LISTED ENTRIES ->
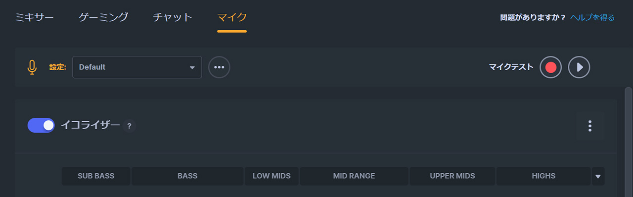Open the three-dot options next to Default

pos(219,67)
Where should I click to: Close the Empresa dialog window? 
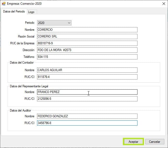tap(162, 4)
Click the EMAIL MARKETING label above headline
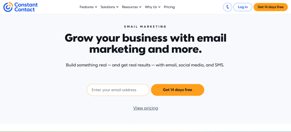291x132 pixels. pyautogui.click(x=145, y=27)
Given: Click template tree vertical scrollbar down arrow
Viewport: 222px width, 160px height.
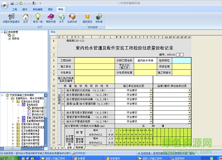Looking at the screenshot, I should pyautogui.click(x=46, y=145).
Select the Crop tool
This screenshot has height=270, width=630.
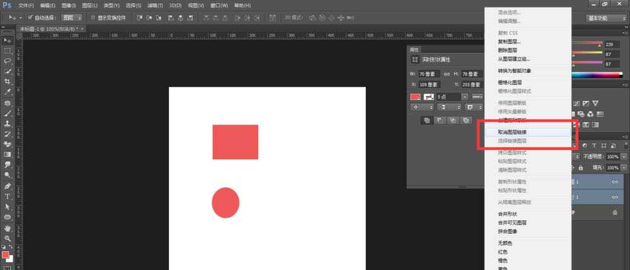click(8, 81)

==

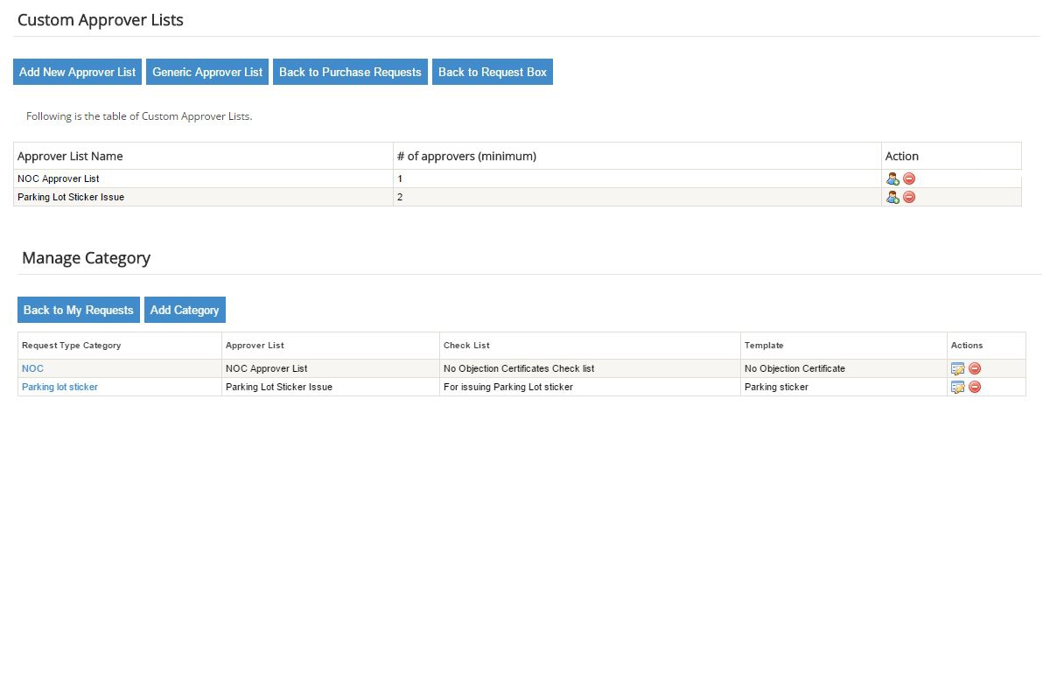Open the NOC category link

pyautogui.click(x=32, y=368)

DIRECTIONS ->
Output only the stretch above from the line with "Click the EMAIL" through the line with "Select the Crop tool", reproduced exactly. Exclude pictures.

TASK ANSWER ->
Click the EMAIL MARKETING label above headline
291x132 pixels. pyautogui.click(x=145, y=27)
Given: Click template tree vertical scrollbar down arrow
Viewport: 222px width, 160px height.
Looking at the screenshot, I should pyautogui.click(x=46, y=145).
Select the Crop tool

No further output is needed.